In 1994, mathematician Peter Shor developed an algorithm that, running on a sufficiently powerful quantum computer, could factor large numbers efficiently — breaking RSA and similar asymmetric encryption. A quantum computer with about 4,000 stable qubits could break RSA-2048 in hours. Current quantum computers have only a few hundred noisy qubits, and stable error-corrected quantum computers at the necessary scale are estimated to be 10-20 years away. But the threat is taken seriously because encrypted data intercepted TODAY could be stored and decrypted LATER when quantum computers arrive — a strategy called 'harvest now, decrypt later.'
In response, NIST (the US National Institute of Standards and Technology) has been running a competition since 2016 to develop post-quantum cryptographic standards — encryption algorithms that are resistant to both classical and quantum attacks. In 2024, NIST finalized its first post-quantum encryption standards, including CRYSTALS-Kyber for key exchange and CRYSTALS-Dilithium for digital signatures. These are based on mathematical problems (like lattice problems) that are believed to be hard for quantum computers to solve.
Symmetric encryption (like AES) is less threatened — Grover's algorithm could halve the effective key length, but AES-256 would still have 128-bit security against quantum attacks, which remains practically unbreakable.

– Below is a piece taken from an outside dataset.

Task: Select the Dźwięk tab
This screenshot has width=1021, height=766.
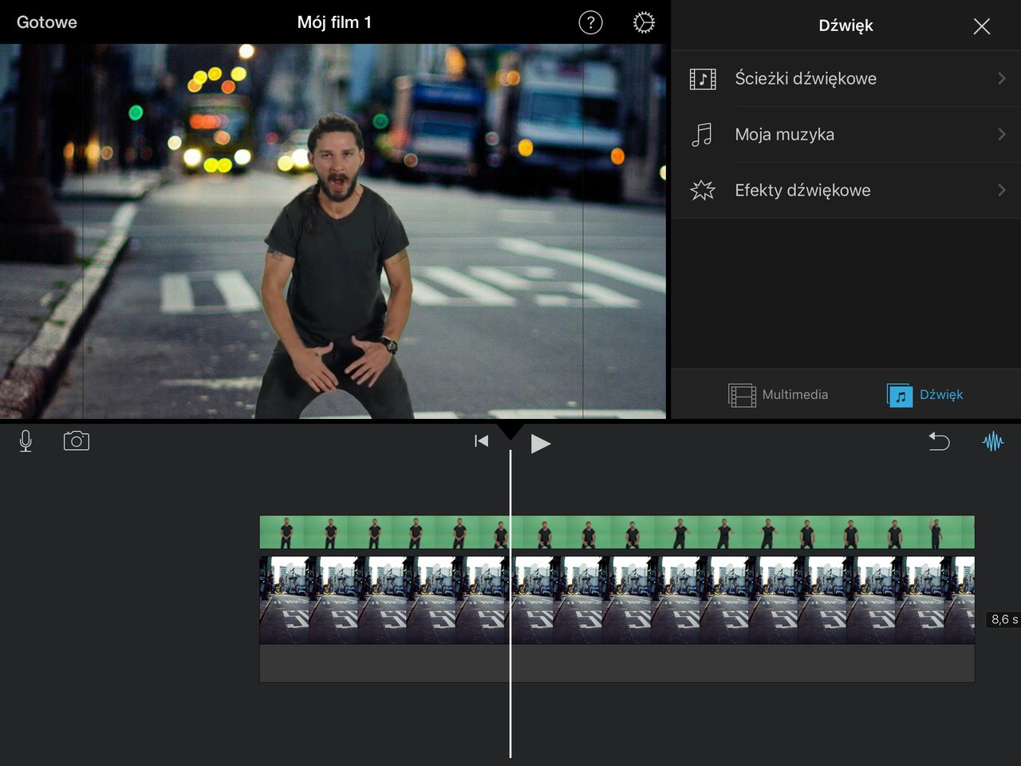Action: pos(925,395)
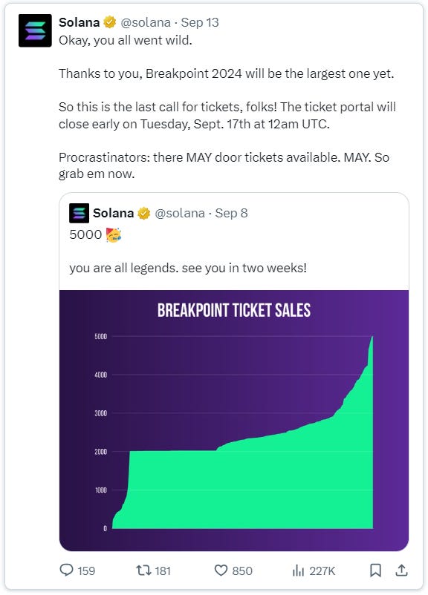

Sources: NIST Post-Quantum Cryptography Project, Shor (1994), Diffie & Hellman (1976), Rivest, Shamir, Adleman (1977), Let's Encrypt statistics, Signal Protocol documentation.
💡 AHA Moment
Here's the beautiful paradox at the heart of modern encryption: you can lock a message so that only one specific person can read it — even if you've never met them, never exchanged a secret, and every single message you've ever sent has been intercepted.
This seems impossible. If an eavesdropper sees everything, how can you establish a secret? The answer is public-key cryptography, invented in the 1970s. It's based on mathematical operations that are easy to perform in one direction but practically impossible to reverse. Multiplying two enormous prime numbers together takes milliseconds. Factoring the result back into those primes would take every computer on Earth longer than the age of the universe.
Every time you see the padlock icon in your browser, this mathematical miracle is happening. Your computer and a server you've never communicated with before are establishing a shared secret — in plain sight of anyone watching — that no eavesdropper can crack. It's the closest thing to real magic in computer science.